Source ▸
============================================================

Fantastic, I enjoyed every single of your photos!


----------



## mlm (Sep 11, 2002)

erbse said:


> I really enjoyed your tour, mlm. Did you also do some culture, in connection to the RUHR2010 European capital of culture?
> 
> This area is pretty strange to me, beauty and ugliness being close together everywhere.
> Not my cup of tea, but of course there are loads of interesting things to see.
> I better like the aera to the southwest, Rhine and Moselle valley with pearls like Trier, Cochem, Rüdesheim, Bernkastel or even Bonn, the former capital of our beloved Wessis.





erbse said:


> Awesome photos, despite the weather! Great work mlm.
> 
> Looks like you had some sunny day in Köln.
> http://www.mikaellykmadsen.dk/skyscrapercity/rhine-ruhr/035.jpg
> ...


I'll merge your questions from this and my thread in teh German section, hope that's okay.

============================================================

What is asked ▸ In the forum thread, copy everything from "## mlm (Sep" down to "close together everywhere.", changing "tour" to "trip".

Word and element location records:
============================================================

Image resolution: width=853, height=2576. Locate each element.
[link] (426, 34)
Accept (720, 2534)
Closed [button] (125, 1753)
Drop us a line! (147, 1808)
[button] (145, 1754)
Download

============================================================

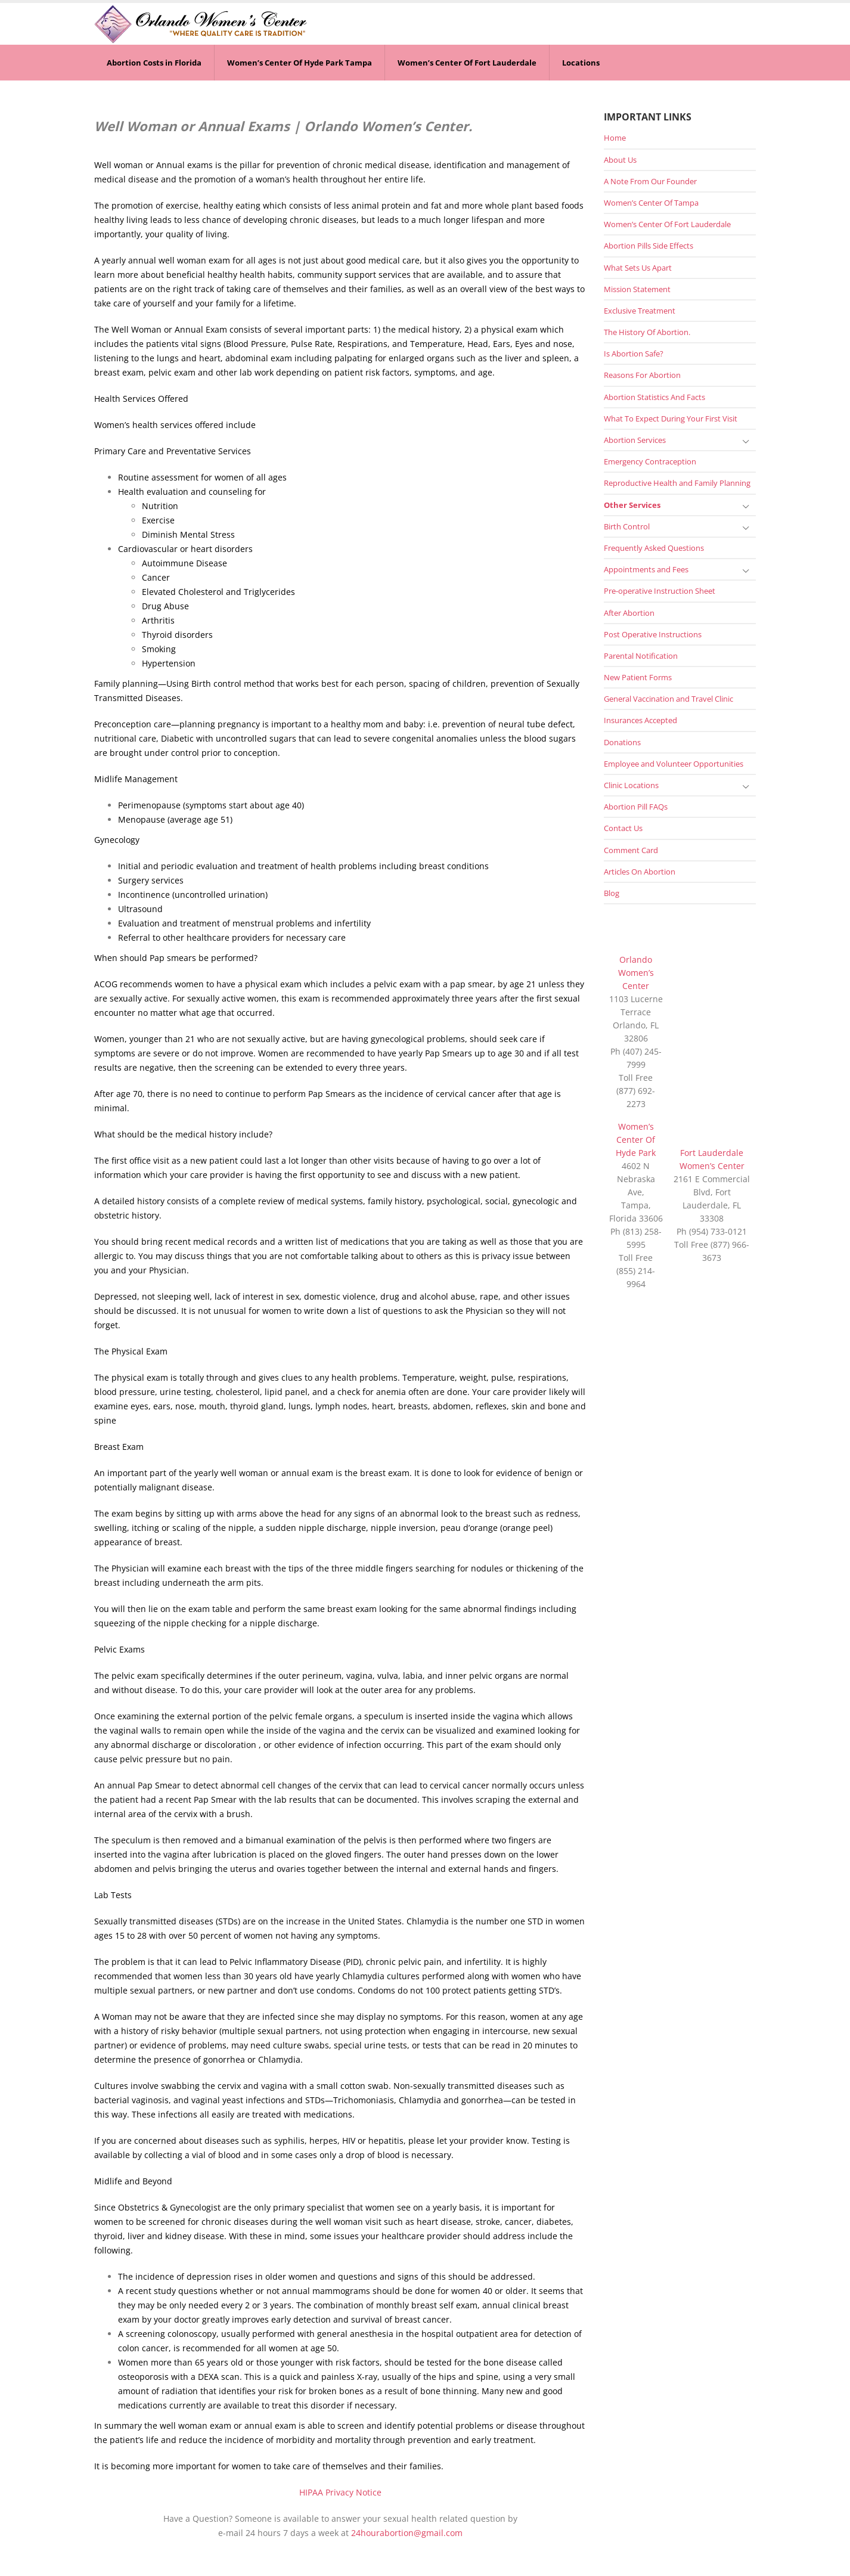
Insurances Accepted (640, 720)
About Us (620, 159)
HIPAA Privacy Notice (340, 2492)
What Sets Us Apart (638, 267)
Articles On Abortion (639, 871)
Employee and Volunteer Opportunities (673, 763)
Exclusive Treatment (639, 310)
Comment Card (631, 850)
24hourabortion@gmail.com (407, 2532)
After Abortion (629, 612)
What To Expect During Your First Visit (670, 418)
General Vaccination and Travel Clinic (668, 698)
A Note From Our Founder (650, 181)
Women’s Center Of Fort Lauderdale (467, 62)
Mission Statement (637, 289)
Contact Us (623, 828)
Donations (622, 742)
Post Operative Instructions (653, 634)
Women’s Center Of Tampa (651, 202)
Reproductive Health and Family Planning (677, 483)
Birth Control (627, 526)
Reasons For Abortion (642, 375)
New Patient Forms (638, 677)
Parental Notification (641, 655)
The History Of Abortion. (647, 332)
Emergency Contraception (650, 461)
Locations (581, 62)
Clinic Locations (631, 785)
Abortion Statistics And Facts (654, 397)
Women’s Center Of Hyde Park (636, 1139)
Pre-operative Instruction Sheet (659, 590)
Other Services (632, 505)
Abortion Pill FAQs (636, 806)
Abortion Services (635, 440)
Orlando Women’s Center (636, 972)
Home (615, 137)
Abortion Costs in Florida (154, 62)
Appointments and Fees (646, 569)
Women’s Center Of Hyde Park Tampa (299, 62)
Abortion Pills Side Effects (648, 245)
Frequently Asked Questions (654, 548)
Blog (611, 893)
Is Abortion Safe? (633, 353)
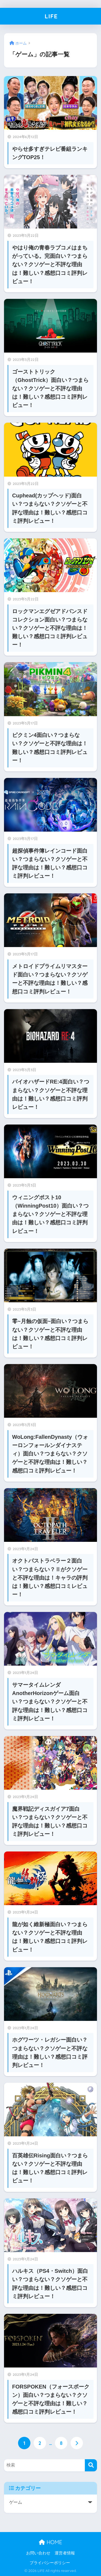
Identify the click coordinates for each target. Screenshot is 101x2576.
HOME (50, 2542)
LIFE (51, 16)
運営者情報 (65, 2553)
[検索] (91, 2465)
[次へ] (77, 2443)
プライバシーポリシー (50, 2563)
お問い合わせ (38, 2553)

============================================================

Completed exercise ▸
## mlm (Sep 11, 2002)

erbse said:


> I really enjoyed your trip, mlm. Did you also do some culture, in connection to the RUHR2010 European capital of culture?
> 
> This area is pretty strange to me, beauty and ugliness being close together everywhere.